If the 2010s were the decade in which the global community set its priorities for cities — witness international efforts like the UN’s first-ever urban-focused development goal, the groundbreaking vision for cities codified in the New Urban Agenda, and the recognition that cities will play a crucial role in the worldwide effort to deliver on the Paris Agreement on climate change — then the 2020s will refine those lofty aspirations through the on-the-ground, city-to-city learning that takes place at World Urban Forum.
“Cities can be catalysts for inclusion, leaders in environmental action and powerhouses of equitable economic growth,” says Raf Tuts, who directs the Global Solutions Division at UN-Habitat, the U.N. agency for cities that puts on the forum. “Their density and economies of agglomeration link energy, environment, science, technology and social and economic outcomes. So, in the coming decade, we must invest in enhancing the capacity of cities to act on climate change, transform deprived areas into connected, vibrant and affordable neighbourhoods and accommodate additional population with a focus on social cohesion.”
While such a utopian metropolis seems elusive, an increasing recognition that cities must deliver both economic prosperity and grapple with climate change is already spurring a new sense of what the ideal city accomplishes.
“I think we need a new definition of what a ‘successful city’ looks like in this age,” argues Ani Dasgupta, who directs the World Resources Institute’s Ross Center for Sustainable CIties. “It’s a city that is able to create jobs and increase quality of life for everyone while taking significant climate action — both to protect against inevitable changes and to mitigate future warming.”
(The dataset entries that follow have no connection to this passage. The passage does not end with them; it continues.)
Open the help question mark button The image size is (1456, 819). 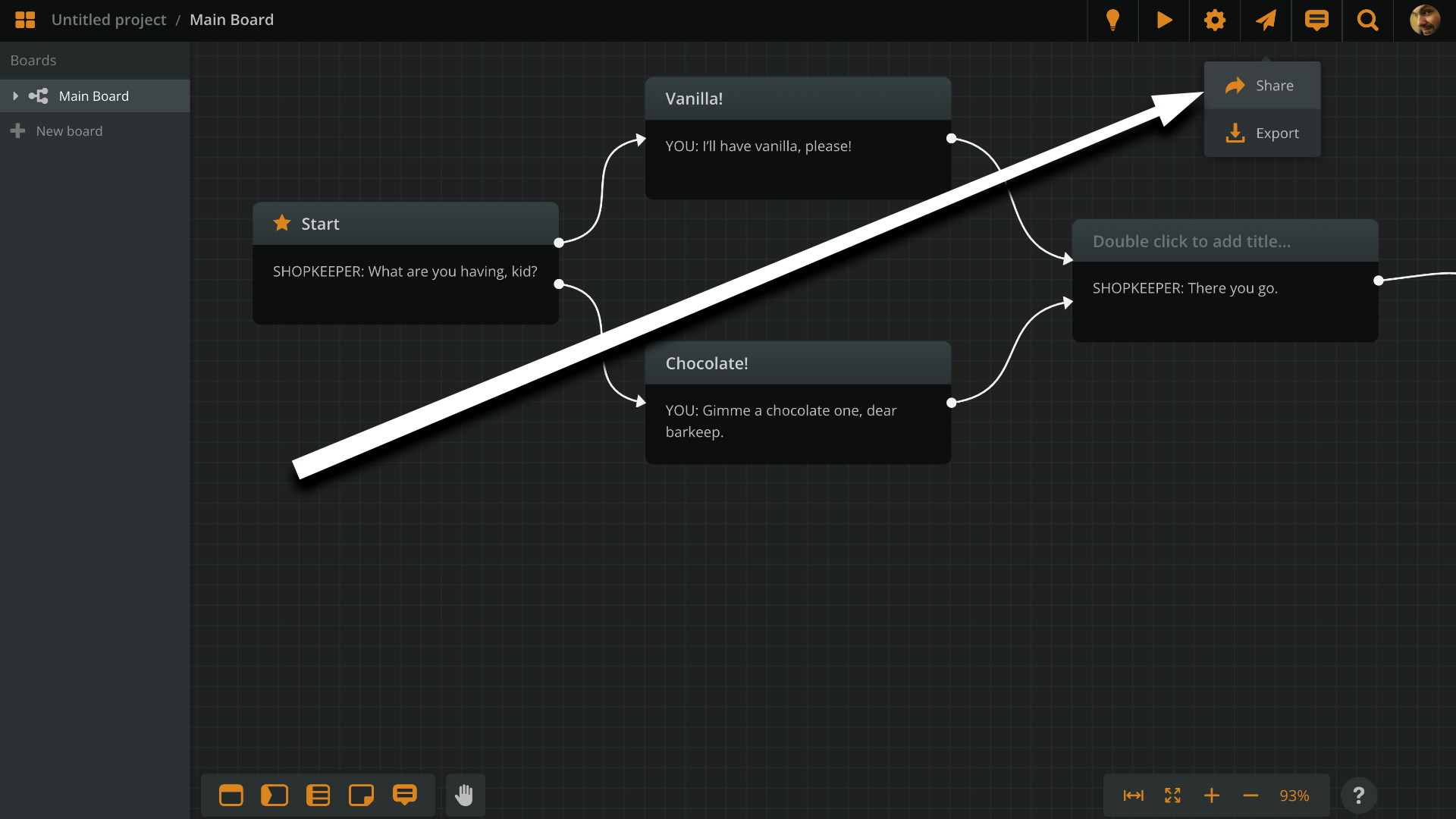point(1359,795)
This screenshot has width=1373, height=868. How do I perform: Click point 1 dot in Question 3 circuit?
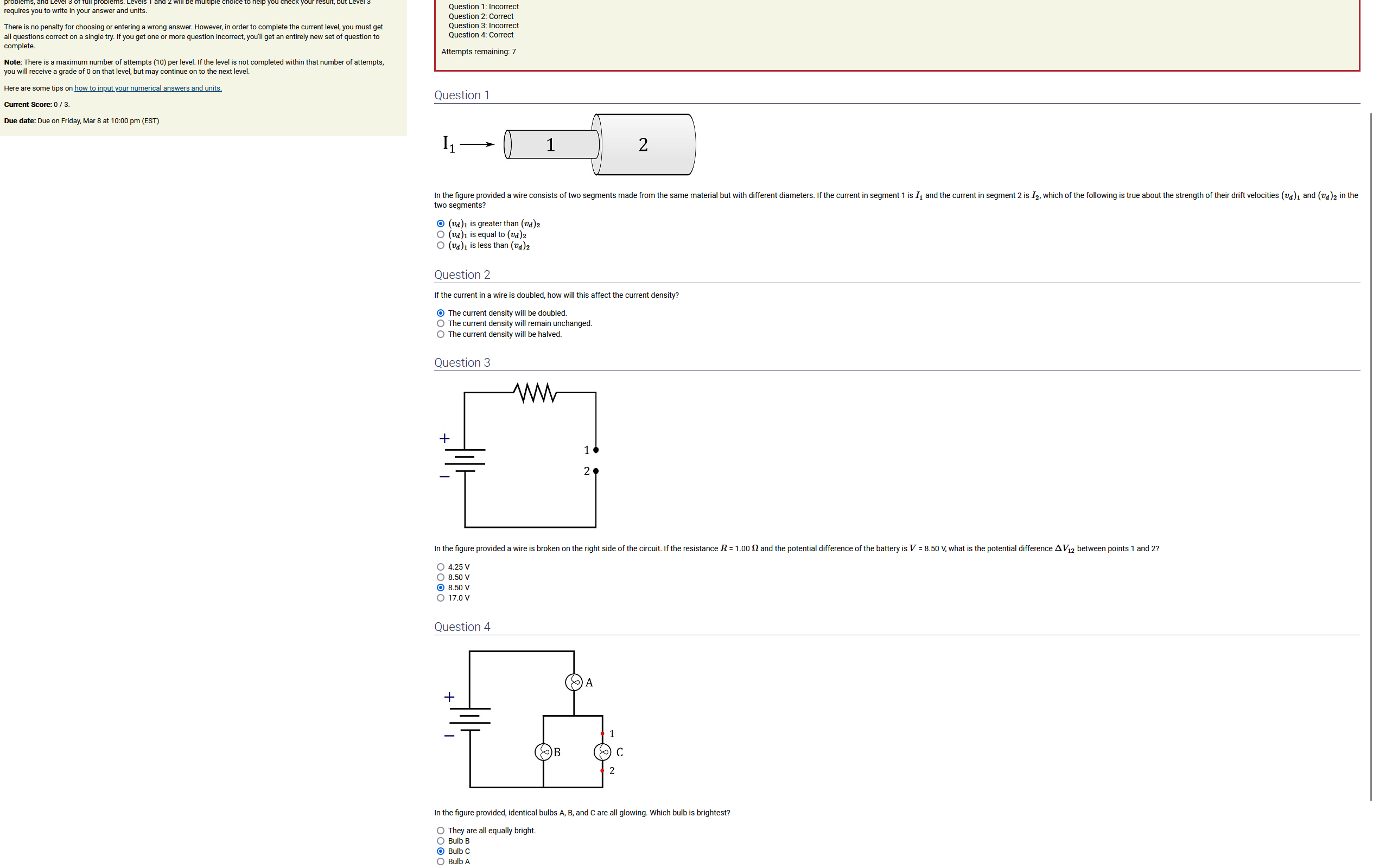(x=596, y=450)
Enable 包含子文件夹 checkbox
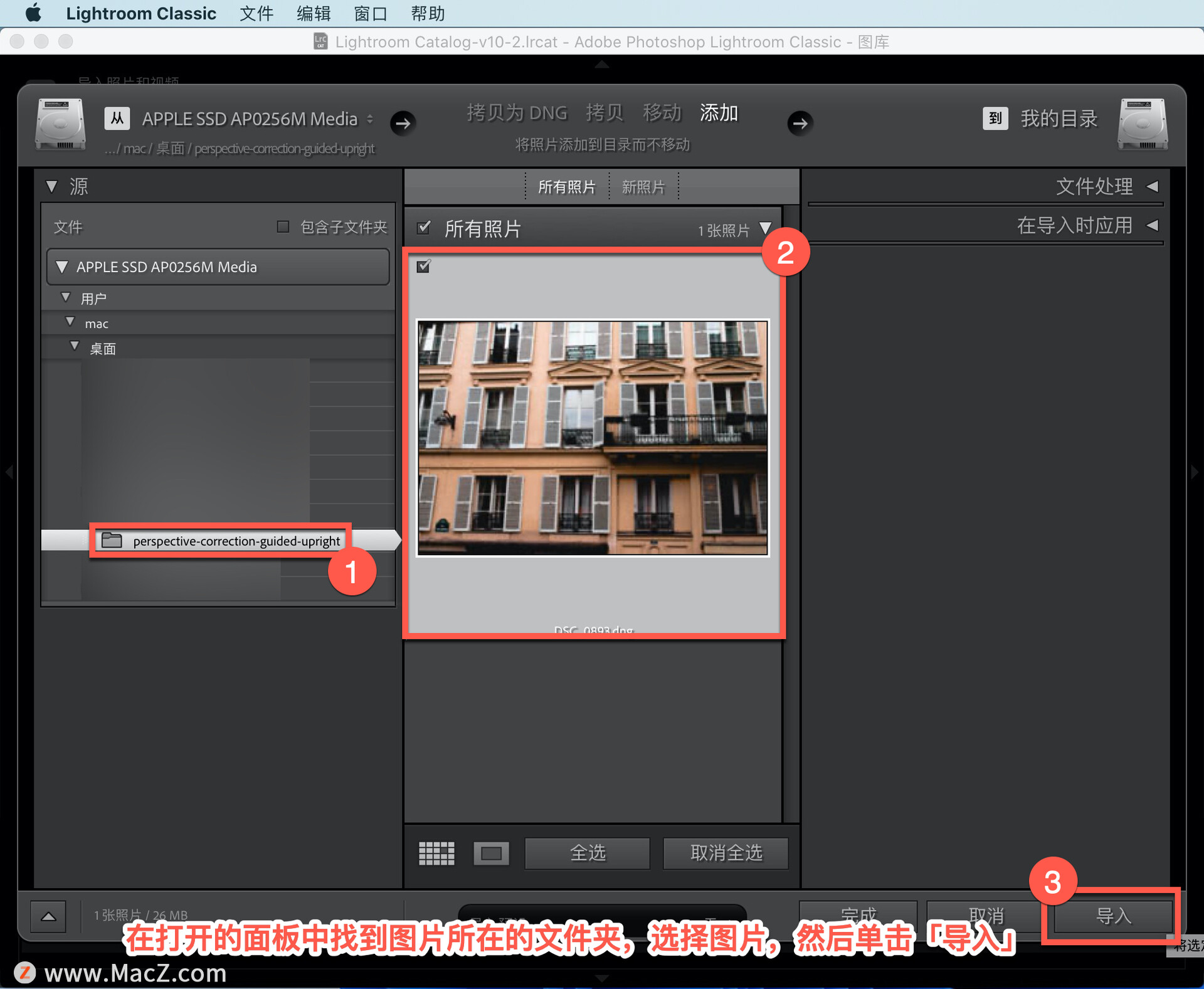This screenshot has width=1204, height=989. (x=283, y=226)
“A successful city will find ways to manage the tension between these three goals,” he tells Next City. Although the climate emergency, with its increase in extreme weather events and natural disasters, may be cities’ paramount concern in this decade of global uncertainty, there are other related issues at place. Civil war and other violent conflicts have created the largest refugee population since World War II, which has put immense strains on arrival cities and drained departing cities of vital human capital. Those wars and armed conflicts have also threatened the historic and cultural fabric of cities — witness the vanished way of life in Aleppo, once one of the Mediterranean’s great crossroads.
While the international community struggles to contain these cataclysmic disruptions from spreading further, more quotidian disruptions are taking place with every new technological device in the hands of city dwellers inadvertently tracking their movements, or in the hands of city officials keeping a watchful eye on the street. From drones to autonomous vehicles, such data-rich disruptors of urban life are only expected to multiply.
“The growth in the digital economy in recent years has enabled mobile operators, social media companies and sharing platforms to collect so much data that they already know about more or less everything about urban life, including on housing, mobility, public space and many other areas,” says UN-Habitat’s urban technology analyst Pontus Westerberg.
“The challenge for public policy makers in the coming years is to ensure that this privately-held data is used to design better cities,” he says. “This will require large-scale transformation of local government, new ways of thinking about the role of digital technologies and data in professions such as spatial and transport planning and of course new regulation.”
From ancient cities hoping to preserve their thousand-year-old heritage to ultramodern neighborhoods with a sensor in every paving stone, cities of all stripes will have something to share — and something to learn — at World Urban Forum.
Gregory Scruggs is Next City’s special correspondent covering World Urban Forum 10.